Im Jahr 2019 marschierten mehr als 100 junge Menschen im Zuge der Fridays For Future Klimastreiks mehrmals vor das Gmundner Rathaus und demonstrierten für Klimaschutz. Sie forderten, den sogenannten Klimanotstand auszurufen. In Workshops einigte man sich auf den Gmundner Klimapakt, der am 26. Sept. 2019 einstimmig im Gemeinderat beschlossen wurde.

Demonstration für mehr Klimaschutz von Fridays for Future
Klimastreik Fridays for Future (c) Fridays For Future Gmunden

Durch die vereinbarten jährlichen Evaluierungen des Klimapaktes wurde klar, dass es eine deutlich verbindlichere Klimastrategie mit messbaren Zielen, konkreten Maßnahmen und machbaren Projekten braucht.

Die Stadtgemeinde zog ihr (mit dem ÖGUT Umweltpreis 2017 prämiertes) Beteiligungsmodell heran, um solch eine Klimastrategie auf eine breite und tragfähige Basis zu stellen. Auf Empfehlung des Ausschusses für Klimaschutz, Stadtteilentwicklung und Bürger:innen-Beteiligung beschloss der Gemeinderat im Dez. 2021 die Entwicklung der Klimastrategie Gmunden 2030 und die Einberufung eines Klimarates.

Am 26. Sept. 2022 wurde die Klimastrategie Gmunden 2030 im Gemeinderat verabschiedet. Bereits im Jänner 2023 nahm die Klimakoordinatorin der Stadtgemeinde Gmunden ihre Tätigkeit auf: Sie koordiniert seither die Umsetzung der Klimastrategie Gmunden 2030 und betreibt Bewusstseinsbildung für Klimaschutz und Klimawandelanpassung.

Ziel(e)

Die Klimastrategie Gmunden 2030 stellt einen umfassenden Maßnahmenkatalog für kommunalen Klimaschutz bzw. Klimawandelanpassung dar. Die Beteiligung der Bevölkerung sowie der relevanten Bereiche aus Politik und Verwaltung trägt bereits zur Bewusstseinsbildung bei.

Prozessdesign und Ablauf

Übersicht über Entwicklungsprozess der Klimastrategie (c) Ulrike Feichtinger

Der Start-Workshop

… diente zur Erhebung des IST-Zustandes in den vier Themenfeldern der Klimastrategie:

  1. CO2 neutrale Energie
  2. Bewusstseinsbildung, Beschaffung, Ernährung und Kreislaufwirtschaft
  3. Klimafreundliche Mobilität
  4. Boden, Raumplanung, Natur

In diesen Themenfeldern wurden Ideen und bestehende Ansätze für Klimaschutz und Klimawandelanpassung in der Gemeinde gesammelt.

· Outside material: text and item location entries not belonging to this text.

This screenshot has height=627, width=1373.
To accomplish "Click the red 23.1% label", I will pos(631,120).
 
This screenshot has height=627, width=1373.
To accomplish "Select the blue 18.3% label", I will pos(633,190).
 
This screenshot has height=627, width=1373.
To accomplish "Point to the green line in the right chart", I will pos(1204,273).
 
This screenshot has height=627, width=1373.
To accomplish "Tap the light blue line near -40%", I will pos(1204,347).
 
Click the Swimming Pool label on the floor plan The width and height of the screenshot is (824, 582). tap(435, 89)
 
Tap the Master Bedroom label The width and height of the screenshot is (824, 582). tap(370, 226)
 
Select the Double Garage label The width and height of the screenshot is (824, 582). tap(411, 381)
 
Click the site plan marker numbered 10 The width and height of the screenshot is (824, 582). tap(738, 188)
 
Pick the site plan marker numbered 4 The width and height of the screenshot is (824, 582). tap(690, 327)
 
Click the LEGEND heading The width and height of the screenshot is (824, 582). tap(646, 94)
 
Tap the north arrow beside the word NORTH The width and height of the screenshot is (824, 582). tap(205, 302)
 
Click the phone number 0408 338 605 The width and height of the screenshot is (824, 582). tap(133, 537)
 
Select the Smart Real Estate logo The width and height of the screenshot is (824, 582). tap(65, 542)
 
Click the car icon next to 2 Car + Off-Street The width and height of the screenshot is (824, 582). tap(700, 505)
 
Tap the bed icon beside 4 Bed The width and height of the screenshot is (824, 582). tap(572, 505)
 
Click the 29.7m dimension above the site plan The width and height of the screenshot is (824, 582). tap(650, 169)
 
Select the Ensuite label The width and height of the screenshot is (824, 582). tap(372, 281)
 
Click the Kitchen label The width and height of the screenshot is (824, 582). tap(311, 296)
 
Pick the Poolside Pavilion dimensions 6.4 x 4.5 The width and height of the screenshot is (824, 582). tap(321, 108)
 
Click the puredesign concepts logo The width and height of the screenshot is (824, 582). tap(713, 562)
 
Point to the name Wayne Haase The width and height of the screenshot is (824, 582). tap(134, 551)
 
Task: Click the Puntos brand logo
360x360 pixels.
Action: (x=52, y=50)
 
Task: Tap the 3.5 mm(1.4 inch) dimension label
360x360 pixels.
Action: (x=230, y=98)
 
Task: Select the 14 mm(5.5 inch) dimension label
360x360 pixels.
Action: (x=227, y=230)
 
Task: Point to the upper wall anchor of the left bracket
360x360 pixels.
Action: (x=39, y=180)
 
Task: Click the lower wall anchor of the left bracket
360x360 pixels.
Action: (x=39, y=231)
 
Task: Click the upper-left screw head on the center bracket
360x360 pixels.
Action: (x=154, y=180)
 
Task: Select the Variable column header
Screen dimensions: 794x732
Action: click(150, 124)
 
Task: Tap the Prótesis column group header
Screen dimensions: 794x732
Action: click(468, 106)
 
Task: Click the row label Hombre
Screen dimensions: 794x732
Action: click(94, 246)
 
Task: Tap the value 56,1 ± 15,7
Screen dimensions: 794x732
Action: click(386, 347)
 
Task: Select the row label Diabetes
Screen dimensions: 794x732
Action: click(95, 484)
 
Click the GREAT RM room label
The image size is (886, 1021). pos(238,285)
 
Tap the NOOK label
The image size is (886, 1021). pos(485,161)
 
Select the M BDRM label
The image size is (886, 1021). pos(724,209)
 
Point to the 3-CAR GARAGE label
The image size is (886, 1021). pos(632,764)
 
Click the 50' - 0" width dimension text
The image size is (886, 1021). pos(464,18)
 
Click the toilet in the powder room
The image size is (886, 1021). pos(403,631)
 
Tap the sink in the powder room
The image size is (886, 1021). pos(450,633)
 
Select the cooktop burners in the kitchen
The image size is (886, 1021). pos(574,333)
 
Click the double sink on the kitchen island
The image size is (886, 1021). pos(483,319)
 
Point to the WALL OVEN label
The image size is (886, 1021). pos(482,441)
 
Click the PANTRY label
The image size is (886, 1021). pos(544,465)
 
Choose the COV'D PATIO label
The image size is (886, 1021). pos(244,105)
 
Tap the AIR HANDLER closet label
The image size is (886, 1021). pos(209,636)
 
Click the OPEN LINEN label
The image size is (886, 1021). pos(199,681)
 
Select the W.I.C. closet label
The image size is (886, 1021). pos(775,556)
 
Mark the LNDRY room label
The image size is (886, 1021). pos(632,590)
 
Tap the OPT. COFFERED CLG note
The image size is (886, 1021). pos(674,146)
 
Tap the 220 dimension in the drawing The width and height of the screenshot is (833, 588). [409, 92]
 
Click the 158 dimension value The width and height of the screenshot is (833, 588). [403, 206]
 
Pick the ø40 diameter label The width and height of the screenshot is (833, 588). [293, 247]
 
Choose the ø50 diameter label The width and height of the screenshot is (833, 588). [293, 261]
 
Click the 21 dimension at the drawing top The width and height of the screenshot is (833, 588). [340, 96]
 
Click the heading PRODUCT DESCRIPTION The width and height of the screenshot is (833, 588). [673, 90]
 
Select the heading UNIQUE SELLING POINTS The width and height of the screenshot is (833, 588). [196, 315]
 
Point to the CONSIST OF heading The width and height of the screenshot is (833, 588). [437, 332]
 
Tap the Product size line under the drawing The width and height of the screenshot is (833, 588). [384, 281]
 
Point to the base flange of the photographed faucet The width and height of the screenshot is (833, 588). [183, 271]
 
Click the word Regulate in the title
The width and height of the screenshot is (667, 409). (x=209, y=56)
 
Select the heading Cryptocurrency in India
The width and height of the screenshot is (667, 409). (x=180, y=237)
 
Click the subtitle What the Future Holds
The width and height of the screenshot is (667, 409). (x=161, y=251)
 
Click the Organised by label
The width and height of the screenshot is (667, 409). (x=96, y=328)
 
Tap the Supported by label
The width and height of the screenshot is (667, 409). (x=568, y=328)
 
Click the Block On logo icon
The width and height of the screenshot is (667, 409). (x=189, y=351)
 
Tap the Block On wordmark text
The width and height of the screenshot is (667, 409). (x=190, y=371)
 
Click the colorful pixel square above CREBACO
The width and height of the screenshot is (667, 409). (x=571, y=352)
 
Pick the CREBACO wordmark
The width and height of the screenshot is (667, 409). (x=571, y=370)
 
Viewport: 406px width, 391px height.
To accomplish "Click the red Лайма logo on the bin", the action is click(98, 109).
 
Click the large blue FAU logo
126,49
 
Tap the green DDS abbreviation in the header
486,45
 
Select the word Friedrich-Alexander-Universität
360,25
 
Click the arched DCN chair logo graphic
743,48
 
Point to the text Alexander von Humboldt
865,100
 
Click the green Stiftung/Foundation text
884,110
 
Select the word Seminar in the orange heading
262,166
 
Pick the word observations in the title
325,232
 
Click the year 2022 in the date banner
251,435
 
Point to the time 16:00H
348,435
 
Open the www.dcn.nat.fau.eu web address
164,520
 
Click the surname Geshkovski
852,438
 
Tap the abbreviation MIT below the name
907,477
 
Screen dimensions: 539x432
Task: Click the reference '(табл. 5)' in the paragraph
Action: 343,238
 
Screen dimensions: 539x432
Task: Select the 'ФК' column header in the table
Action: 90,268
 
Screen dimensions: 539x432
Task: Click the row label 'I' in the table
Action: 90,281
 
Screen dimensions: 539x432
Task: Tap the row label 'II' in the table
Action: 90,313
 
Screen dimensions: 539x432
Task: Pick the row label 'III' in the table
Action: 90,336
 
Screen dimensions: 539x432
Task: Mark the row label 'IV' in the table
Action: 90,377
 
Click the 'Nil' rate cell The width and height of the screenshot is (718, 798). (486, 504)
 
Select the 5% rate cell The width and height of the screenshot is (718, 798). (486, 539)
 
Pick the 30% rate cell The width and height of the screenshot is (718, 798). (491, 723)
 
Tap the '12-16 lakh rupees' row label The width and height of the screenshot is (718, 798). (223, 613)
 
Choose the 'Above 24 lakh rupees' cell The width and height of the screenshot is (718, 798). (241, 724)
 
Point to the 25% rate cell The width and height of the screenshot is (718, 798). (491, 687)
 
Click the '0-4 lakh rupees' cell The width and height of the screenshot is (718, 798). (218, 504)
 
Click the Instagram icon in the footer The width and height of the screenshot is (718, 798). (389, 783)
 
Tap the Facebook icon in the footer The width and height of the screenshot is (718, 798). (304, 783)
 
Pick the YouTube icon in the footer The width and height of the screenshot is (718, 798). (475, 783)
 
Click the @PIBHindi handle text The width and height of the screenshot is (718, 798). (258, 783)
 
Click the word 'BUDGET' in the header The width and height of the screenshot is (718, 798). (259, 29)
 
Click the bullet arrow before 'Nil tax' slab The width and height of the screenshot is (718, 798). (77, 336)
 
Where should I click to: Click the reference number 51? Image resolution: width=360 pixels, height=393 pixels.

Teilnehmer:innen waren Vorsitzende der betroffenen Ausschüsse, Verwaltung, Expert:innen regionaler Institutionen: KEM Traunstein (https://www.kem-traunsteinregion.at) LEADER Traunsteinregion (https://www.traunsteinregion.at) und Regionalmanagement OÖ (https://www.rmooe.at).

Die Kickoff-Veranstaltung

… leitete die offizielle Entwicklungsphase ein und brachte Gemeinderatsmitglieder mit weiteren Stakeholdern der Stadt in Verbindung. Im Format des World Cafés wurden die bestehenden Vorschläge in den vier Themenfeldern diskutiert, beraten, erweitert und ergänzt.

Kickoff-Veranstaltung der Klimastrategie
Begrüssung beim Kickoff zur Klimastrategie (c) Josef Aigner

Teilnehmer:innen:
Gemeinderatsmitglieder, Verwaltung, Fridays For Future, Parents For Future, Direktor:innen und Lehrer:innen von Klimabündnis-Schulen, Bürger:innen, die eine Idee für Gmunden eingebracht hatten, Expert:innen regionaler Institutionen

Die Klima-Ideen für Gmunden

… wurden in der Gemeindezeitung mittendrin und über Social Media Kanäle angekündigt. Die Stadt zog das bestehende Beteiligungsmodell https://mitgestalten.gmunden.at heran, in dem das äußerst niederschwellige Format „Idee für Gmunden“ https://mitgestalten.gmunden.at/idee-fuer-gmunden/ Bürger:innen animiert, formlos ihre Verbesserungsvorschläge und Anregungen an die Gemeinde heranzutragen. Wie im Beteiligungsmodell vorgesehen, prüfte der Beteiligungsausschuss alle eingelangten Ideen auf Gemeinwohl und rechtliche Vereinbarkeit. In Summe konnten 38 Klima-Ideen für Gmunden in die Entwicklung der Klimastrategie einfließen. Jene Bürger:innen, die diese Ideen eingebracht hatten, wurden eingeladen, sich aktiv in den weiteren Prozess einzubringen.

Teilnehmer:innen:
Bürger:innen mit einem Mindestalter von 16 Jahren und Hauptwohnsitz in Gmunden.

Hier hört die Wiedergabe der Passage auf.